● **What to work on**
Search the listing for the word "agent" and return each line that contains it.

● **Exercise material**

⁂

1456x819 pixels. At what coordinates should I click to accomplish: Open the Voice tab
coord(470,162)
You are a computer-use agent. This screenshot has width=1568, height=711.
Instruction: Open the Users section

⁂

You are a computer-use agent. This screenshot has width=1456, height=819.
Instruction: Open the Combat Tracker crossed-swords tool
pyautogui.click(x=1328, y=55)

⁂

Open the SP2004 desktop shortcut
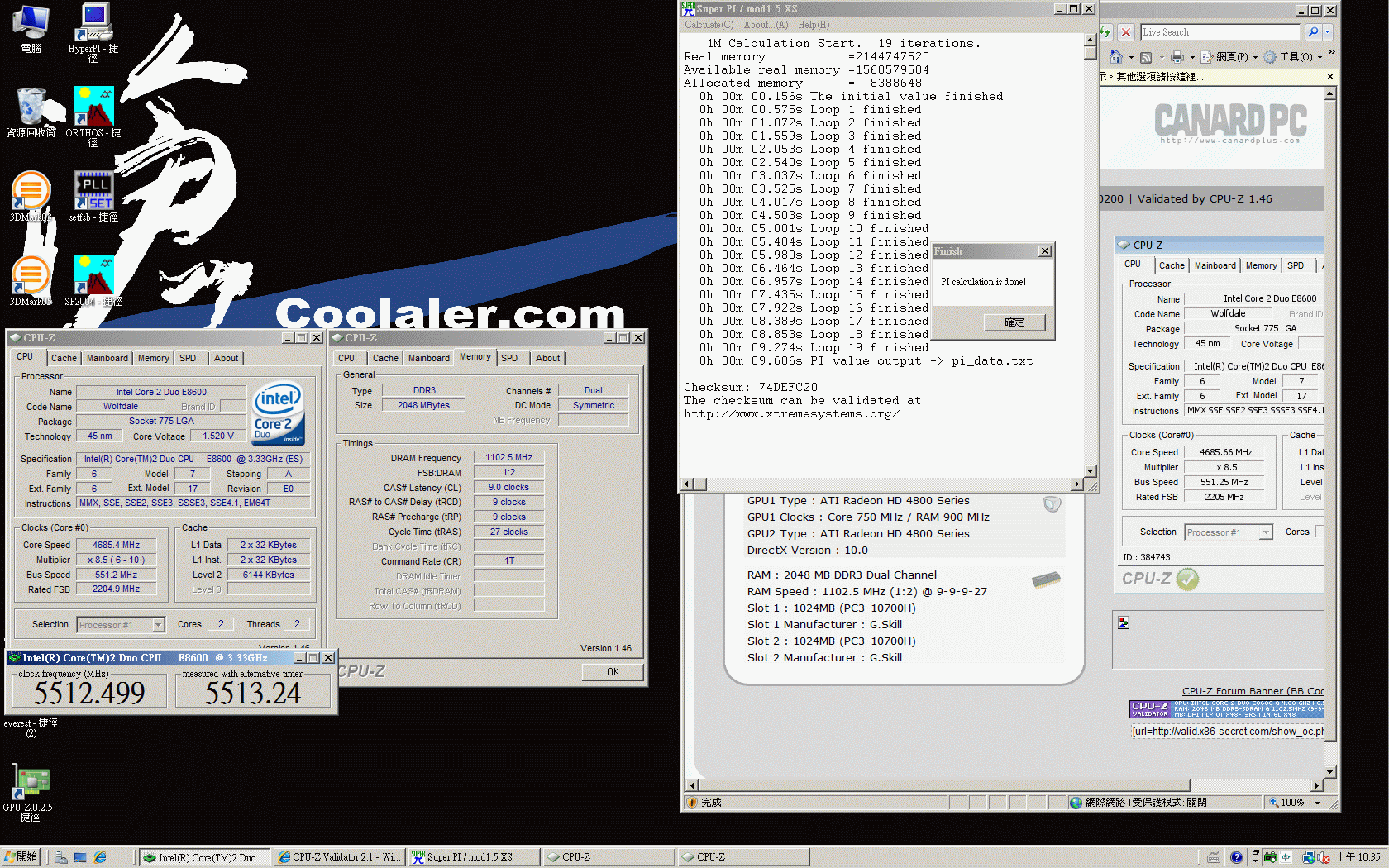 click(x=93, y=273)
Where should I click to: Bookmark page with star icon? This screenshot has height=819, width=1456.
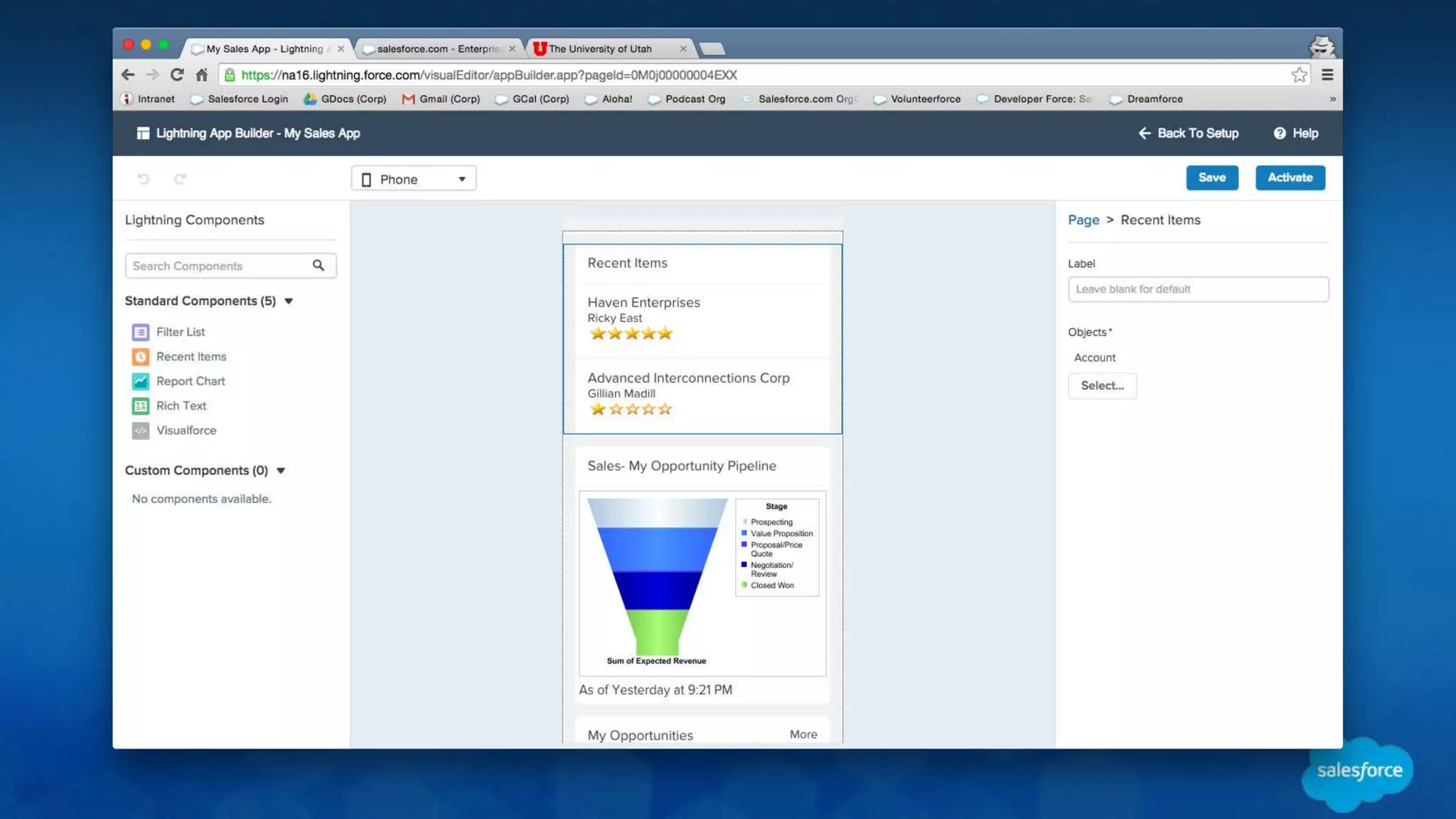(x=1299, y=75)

⁂

● **Response**
You are a computer-use agent. This screenshot has width=1568, height=711.
You are a computer-use agent. This screenshot has width=1456, height=819.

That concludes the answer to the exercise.